2. En effet, l’Administrativen sad Sofia-grad (Bulgarie) estime qu’une telle spécialisation dans le cadre de ce contentieux pourrait dissuader, voire empêcher, les justiciables concernés, à savoir les agriculteurs, d’accéder à un tribunal, ce qui constituerait une violation de leur droit à un recours effectif.
3. Dans les présentes conclusions, nous indiquerons les raisons pour lesquelles nous estimons que l’article 47, premier alinéa, de la Charte doit être interprété en ce sens qu’il ne s’oppose pas à une règle de procédure nationale, telle que celle en cause au principal, qui a pour conséquence de concentrer le contentieux relatif aux décisions de l’autorité nationale chargée du versement d’aides agricoles au titre de l’application de la PAC devant l’Administrativen sad Sofia-grad, à condition que
cette règle n’entrave pas de manière excessive l’accès du justiciable au tribunal, ce qu’il appartient au juge national de vérifier.
I – Le cadre juridique
A – Le droit de l’Union
4. Le 30 novembre 2009, la Commission européenne a adopté le règlement (CE) no 1122/2009 fixant les modalités d’application du règlement (CE) no 73/2009 du Conseil en ce qui concerne la conditionnalité, la modulation et le système intégré de gestion et de contrôle dans le cadre des régimes de soutien direct en faveur des agriculteurs prévus par ce règlement ainsi que les modalités d’application du règlement (CE) no 1234/2007 du Conseil en ce qui concerne la conditionnalité dans le cadre du régime
d’aide prévu pour le secteur vitivinicole ( 2 ).
5. L’article 58 du règlement no 1122/2009 prévoit ce qui suit:
«S’agissant d’un groupe de cultures, si la superficie déclarée au titre de l’un ou l’autre régime d’aide ‘surfaces’, à l’exception des aides aux pommes de terre féculières et aux semences prévues au titre IV, chapitre 1, sections 2 et 5, du règlement (CE) no 73/2009 est supérieure à la superficie déterminée conformément à l’article 57 du présent règlement, le montant de l’aide est calculé sur la base de la superficie déterminée, réduite du double de la différence constatée, si celle-ci dépasse
3 % ou deux hectares, mais n’excède pas 20 % de la superficie déterminée.

* **Exercices**:
a) Extrayez du texte source le passage qui commence par les mots contenant « 5. L’article 58 » et se termine par « la superficie déterminée. ».
b) D'après le texte source, à quelle date la Commission européenne a-t-elle adopté le règlement (CE) no 1122/2009 ?
c) Traduisez en anglais cette phrase du texte source : « En effet, l’Administrativen sad Sofia-grad (Bulgarie) estime qu’une telle spécialisation dans le cadre de ce contentieux pourrait dissuader, voire empêcher, les justiciables concernés, à savoir les agriculteurs, d’accéder à un tribunal, ce qui constituerait une violation de leur droit à un recours effectif. »

* **Données**:
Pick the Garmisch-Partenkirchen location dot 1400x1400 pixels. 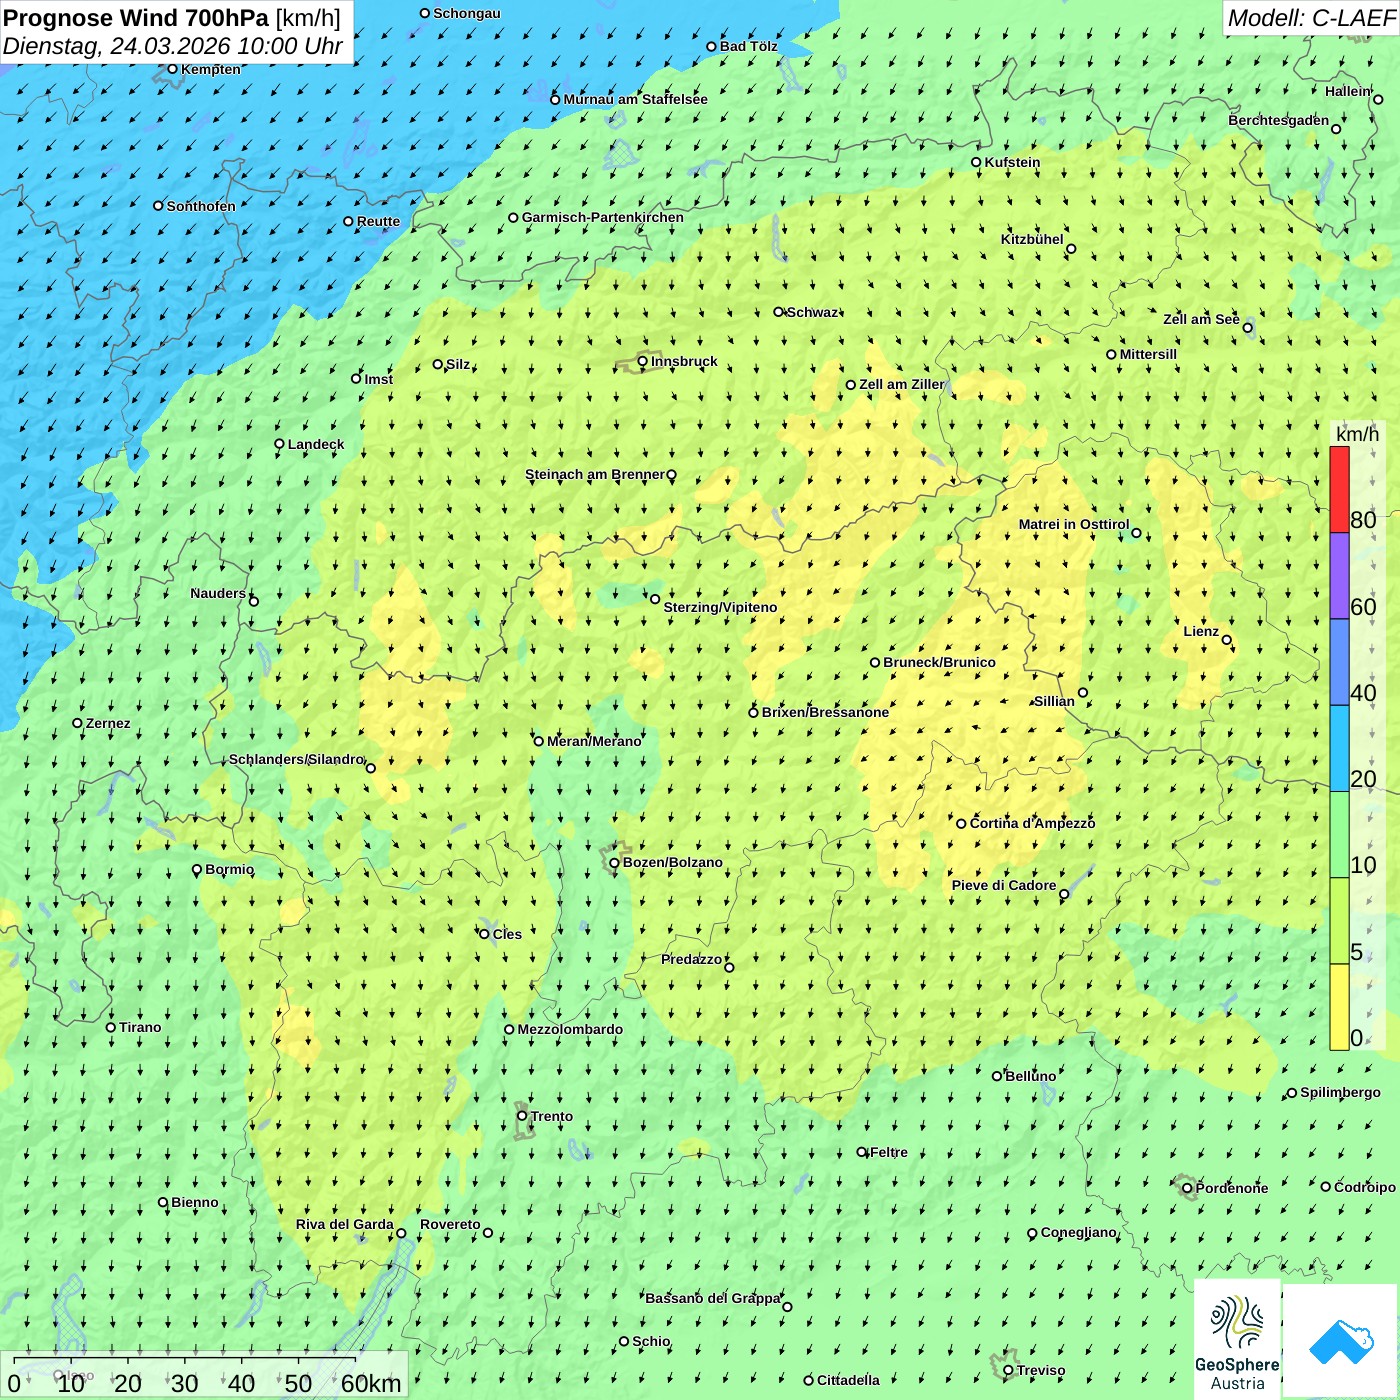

* **Corrigés**:
a)
5. L’article 58 du règlement no 1122/2009 prévoit ce qui suit:
«S’agissant d’un groupe de cultures, si la superficie déclarée au titre de l’un ou l’autre régime d’aide ‘surfaces’, à l’exception des aides aux pommes de terre féculières et aux semences prévues au titre IV, chapitre 1, sections 2 et 5, du règlement (CE) no 73/2009 est supérieure à la superficie déterminée conformément à l’article 57 du présent règlement, le montant de l’aide est calculé sur la base de la superficie déterminée, réduite du double de la différence constatée, si celle-ci dépasse
3 % ou deux hectares, mais n’excède pas 20 % de la superficie déterminée.

b) Le 30 novembre 2009.

c) Indeed, the Administrativen sad Sofia-grad (Bulgaria) considers that such specialization in the context of this litigation could deter, or even prevent, the litigants concerned, namely farmers, from accessing a court, which would constitute a violation of their right to an effective remedy.